/---

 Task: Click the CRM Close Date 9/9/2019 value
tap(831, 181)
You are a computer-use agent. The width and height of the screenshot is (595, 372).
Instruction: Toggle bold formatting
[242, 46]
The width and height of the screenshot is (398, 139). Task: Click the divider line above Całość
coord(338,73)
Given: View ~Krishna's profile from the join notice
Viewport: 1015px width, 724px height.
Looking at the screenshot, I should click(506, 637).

\---

● DIRECTIONS FOR THIS TASK: Make an exact copy of the listing shown above.

● RESPONSE AREA:
 Task: Click the CRM Close Date 9/9/2019 value
tap(831, 181)
You are a computer-use agent. The width and height of the screenshot is (595, 372).
Instruction: Toggle bold formatting
[242, 46]
The width and height of the screenshot is (398, 139). Task: Click the divider line above Całość
coord(338,73)
Given: View ~Krishna's profile from the join notice
Viewport: 1015px width, 724px height.
Looking at the screenshot, I should click(506, 637).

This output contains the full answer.